GIVEN REQUEST 1
Please write out the passage of the operating results excerpt starting at "General, administrative and" and ending at "next twelve months.".
GIVEN REQUEST 2
Decide whether each statement agrees with the operating results excerpt, answering yes or no and quoting the words that settle it: (a) Real estate taxes rose by 140.0% from 2003 to 2004. (b) Construction revenue and service fees went up in 2004. (c) The company expects its employee base to shrink over the next twelve months.

READING TEXT
-------------------------

Other property related revenue primarily consists of parking revenues, lease settlement income and gains on land sales. This category increased from $0.6 million in 2003 to
13
$1.4 million in 2004, an increase of $0.8 million or 133.3%. Approximately $0.4 million of this increase was due to the sale of a land parcel in 2004, the consolidation of the Glendale Mall property as of March 31, 2004 contributed $0.2 million and higher parking revenues added $0.2 million.
Construction revenue and service fees decreased from $5.8 million in 2003 to $4.0 million in 2004, a decrease of $1.8 million or 31.0%. This decrease was due to a decline in construction contracts with third-party customers. The majority of construction activity in 2004 is concentrated on consolidated properties. We anticipate the construction activity for the remainder of 2004 will be largely focused on consolidated properties.
Property operating expenses increased from $1.4 million in 2003 to $2.8 million in 2004, an increase of $1.4 million or 100%. Approximately $0.6 million of this increase was due to the consolidation of the Glendale Mall property as of March 31, 2004, $0.5 million was attributable to properties acquired in 2003 or opened in 2004 and $0.1 million was attributable to consolidated properties operating for all of the first six months of 2004 and 2003.
Real estate taxes increased from $0.5 million in 2003 to $1.2 million in 2004, an increase of $0.7 million or 140.0%. Approximately $0.4 million of this increase was attributable to properties acquired in 2003 or opened in 2004, $0.2 million was due to the consolidation of the Glendale Mall property as of March 31, 2004 and $0.1 million was attributable to consolidated properties operating for all of the first six months of 2004 and 2003.
Cost of construction and services decreased from $5.0 million in 2003 to $3.4 million in 2004, a decrease of $1.6 million or 32.0%. This decrease was due to a decline in construction contracts with third-party customers. The majority of construction activity in 2004 is concentrated on consolidated properties.
General, administrative and other expense increased from $1.1 million in 2003 to $1.4 million in 2004, an increase of $0.3 million or 27.3%. This increase is largely due to the increase in our employee base between years in anticipation of our planned growth. We do not anticipate that our employee base will decline over the next twelve months.

-------------------------

DATA EXCERPT
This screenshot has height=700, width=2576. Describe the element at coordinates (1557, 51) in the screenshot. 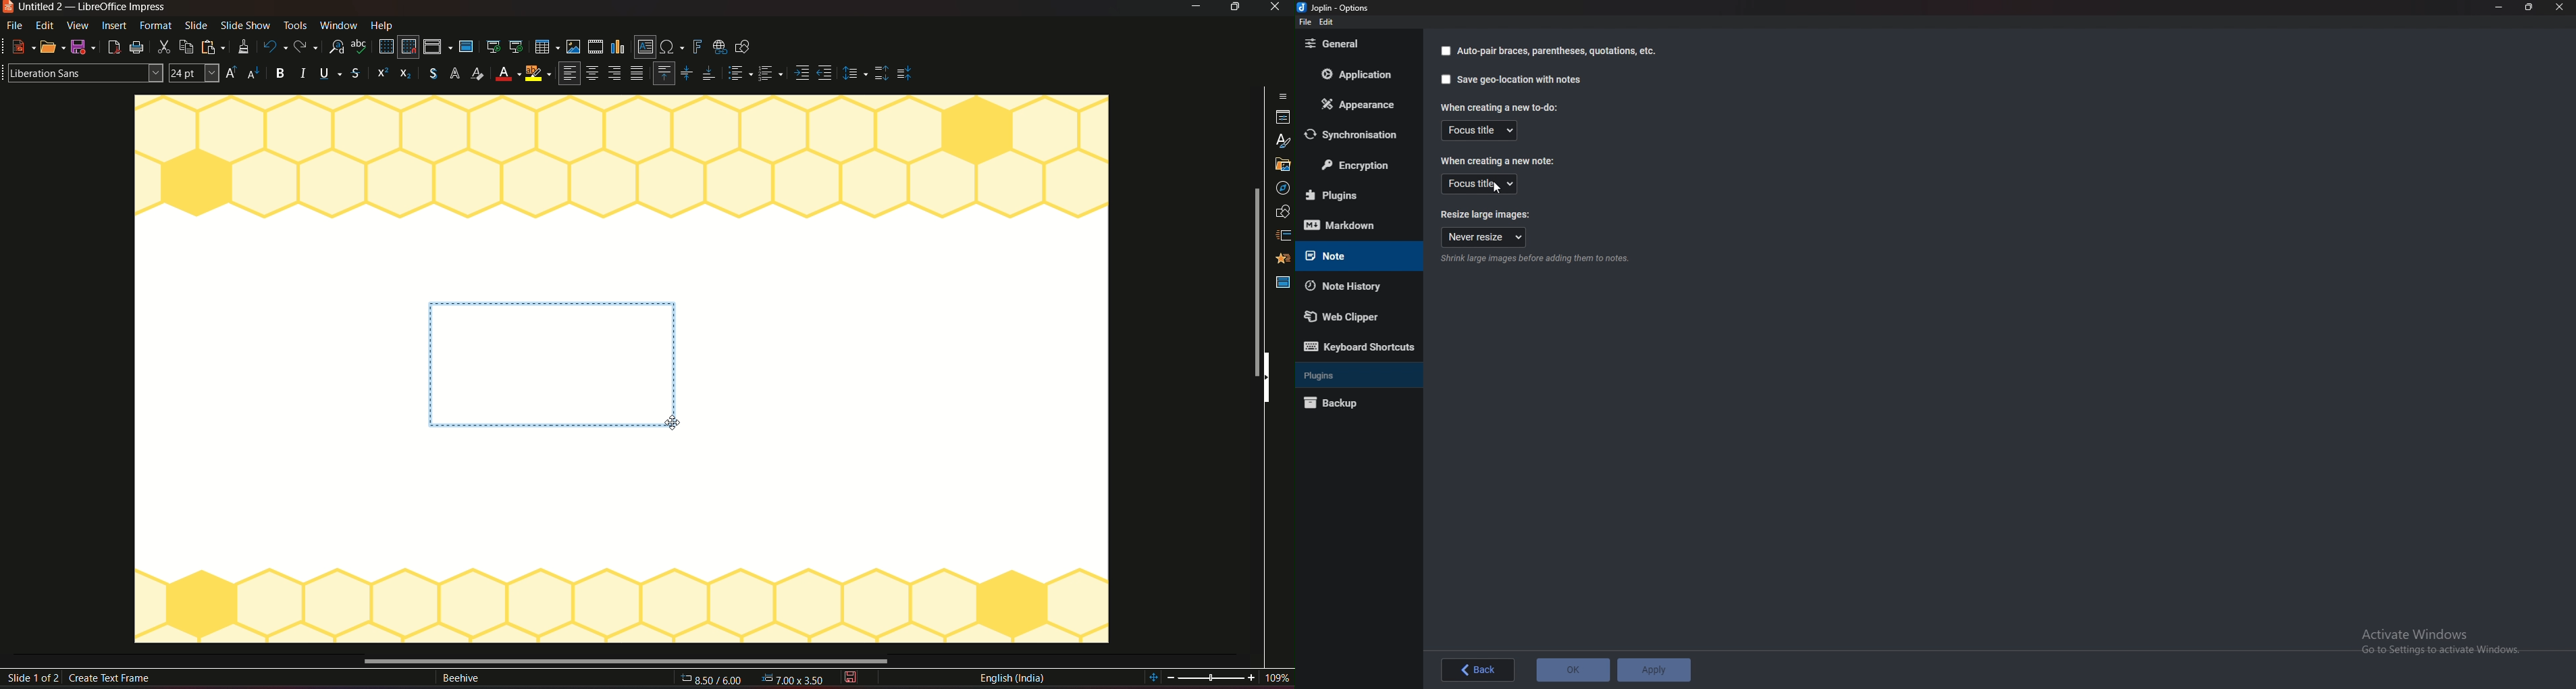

-------------------------

FINAL RESULT 1
General, administrative and other expense increased from $1.1 million in 2003 to $1.4 million in 2004, an increase of $0.3 million or 27.3%. This increase is largely due to the increase in our employee base between years in anticipation of our planned growth. We do not anticipate that our employee base will decline over the next twelve months.

FINAL RESULT 2
(a) Yes: "an increase of $0.7 million or 140.0%"
(b) No: "Construction revenue and service fees decreased from $5.8 million in 2003 to $4.0 million in 2004"
(c) No: "We do not anticipate that our employee base will decline over the next twelve months."